Start at the line that contains "The width and" in the listing below and extract every line through the last, exactly; leave pictures out.

Supplied data below:

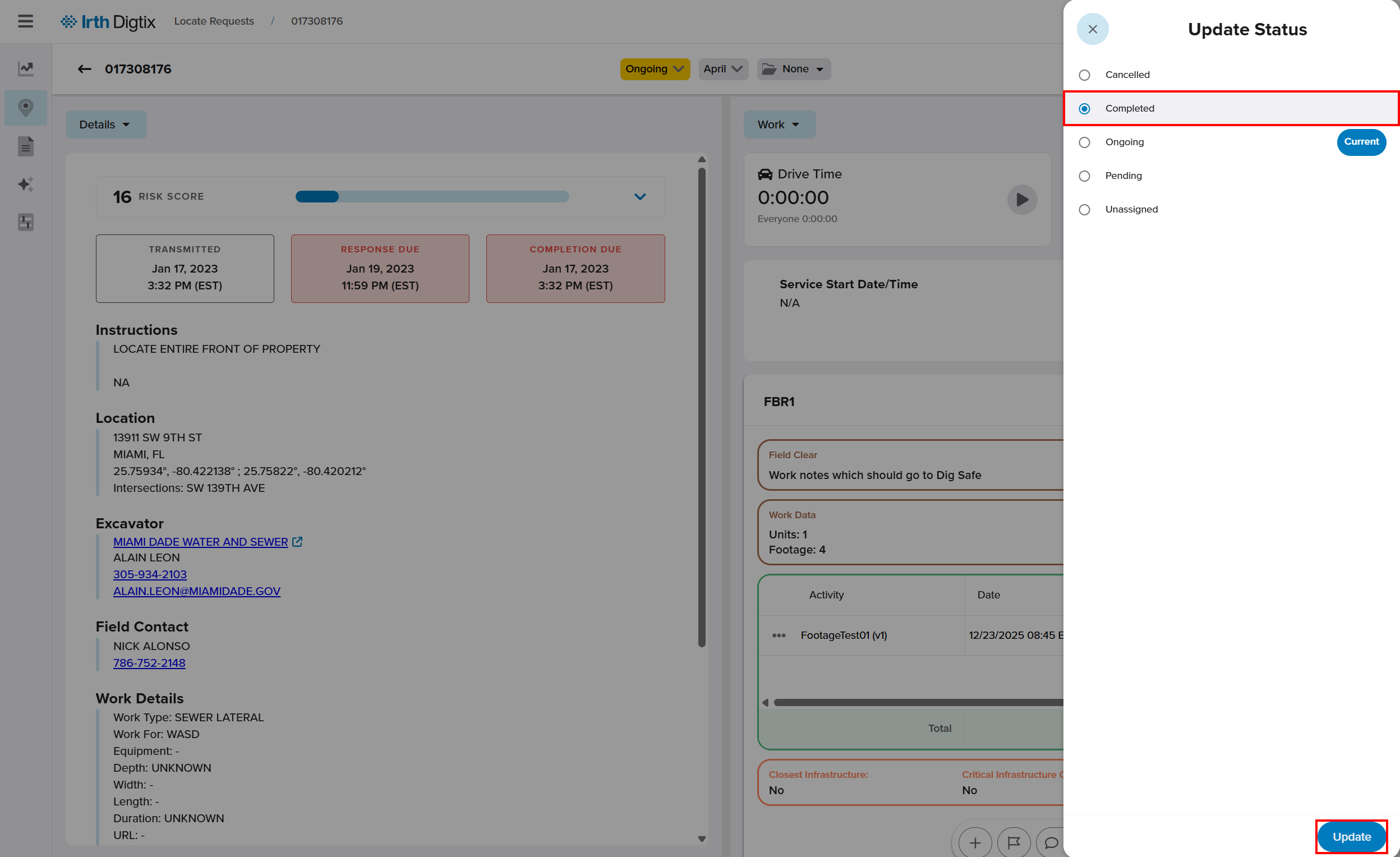Viewport: 1400px width, 857px height.
Task: Click the back arrow beside 017308176
Action: tap(85, 70)
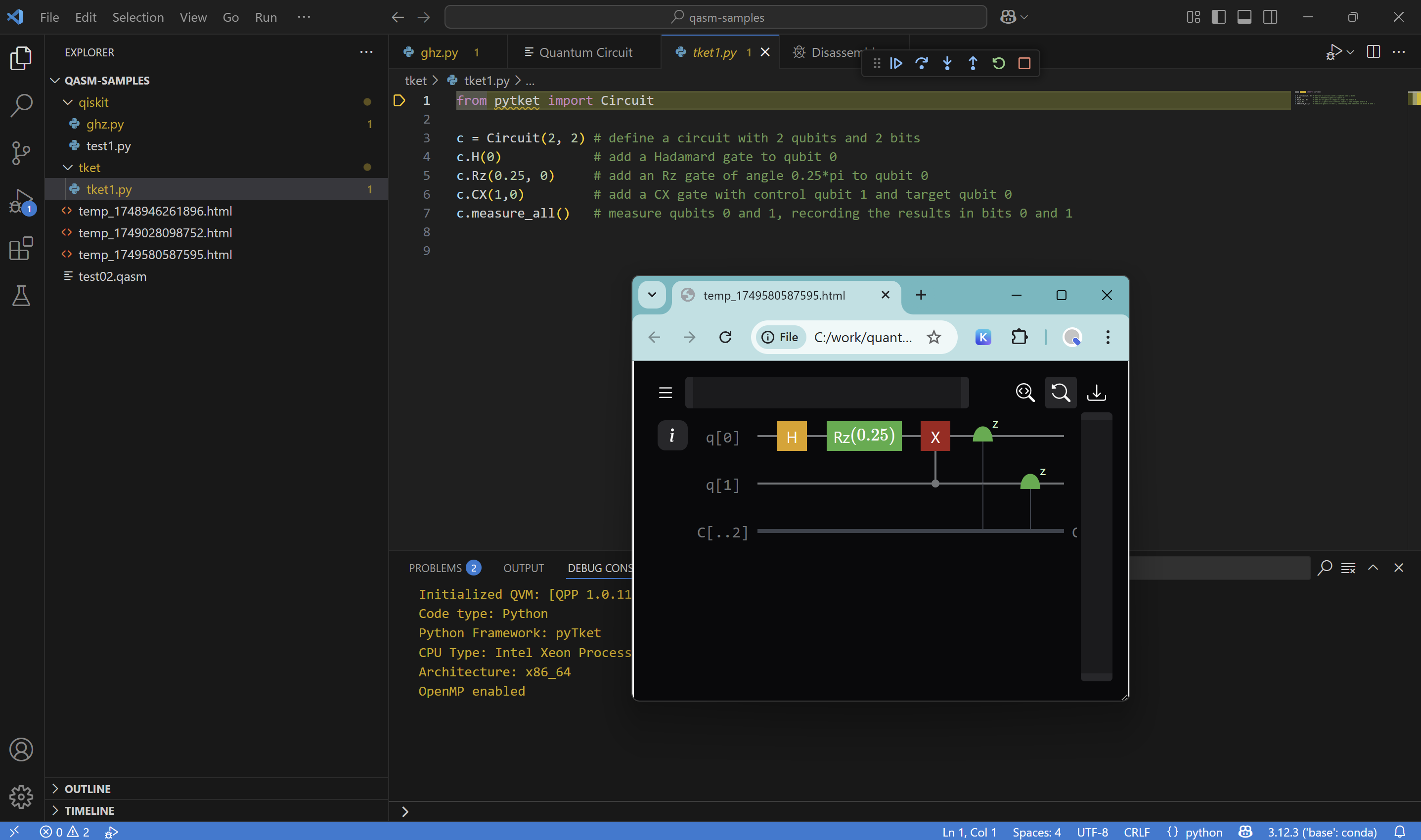Toggle the primary side bar layout

1218,17
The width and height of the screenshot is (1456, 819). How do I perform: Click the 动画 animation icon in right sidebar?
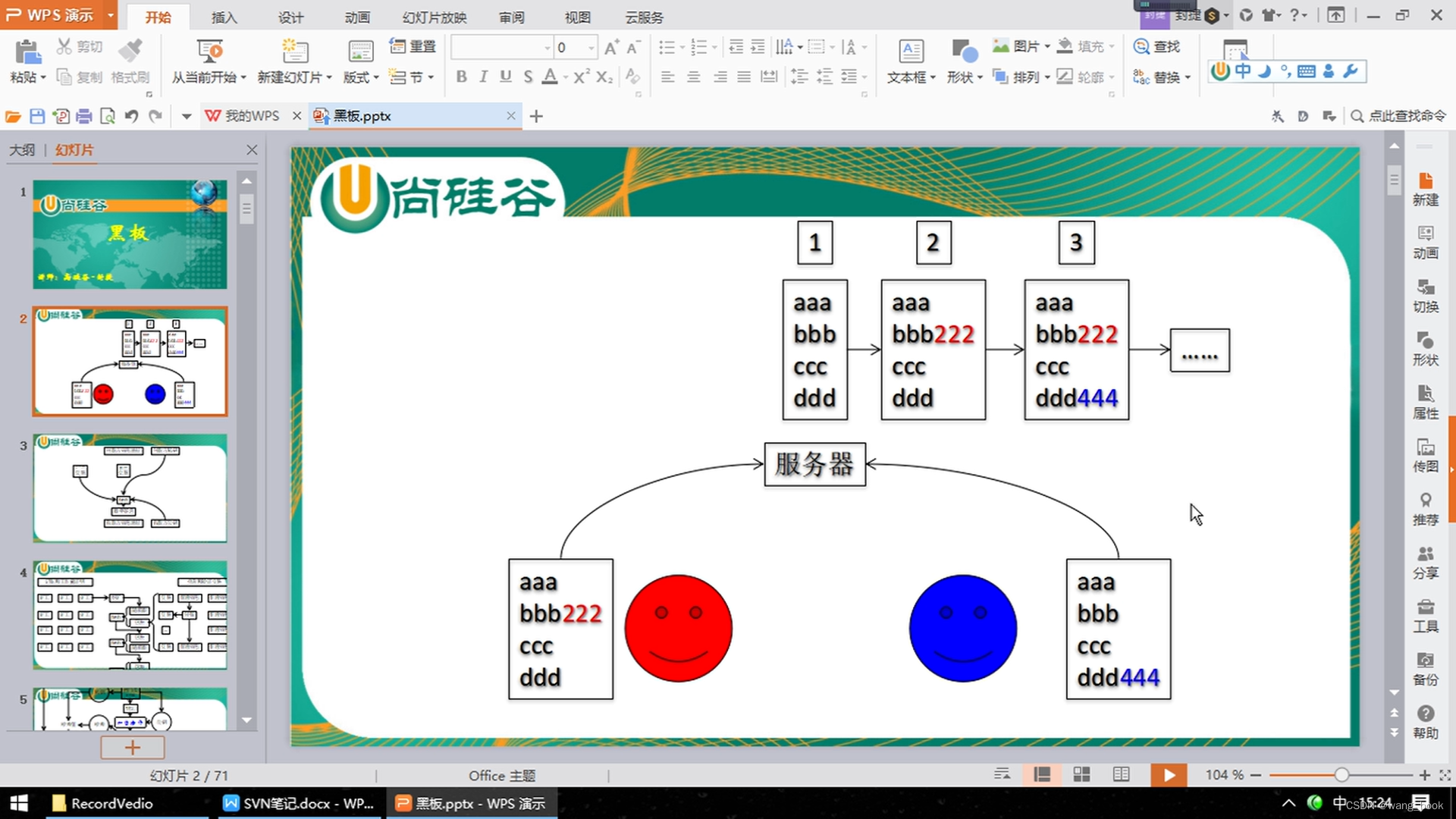pos(1426,243)
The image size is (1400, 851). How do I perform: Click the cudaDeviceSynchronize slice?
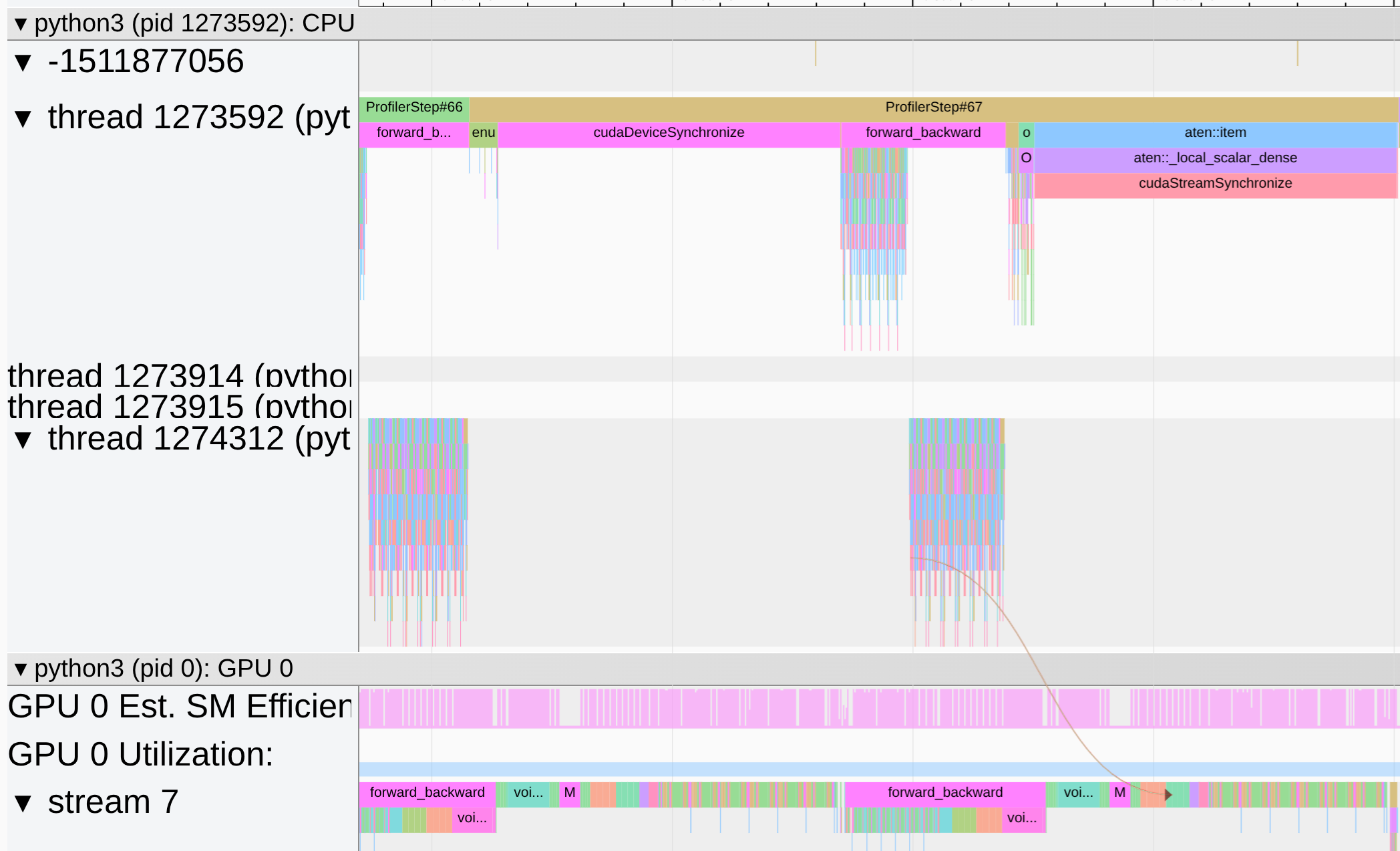668,133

End of Supplied data.

### Exercise answer:
The width and height of the screenshot is (1456, 819). How do I perform: Click the 动画 animation icon in right sidebar?
pos(1426,243)
The image size is (1400, 851). How do I perform: Click the cudaDeviceSynchronize slice?
668,133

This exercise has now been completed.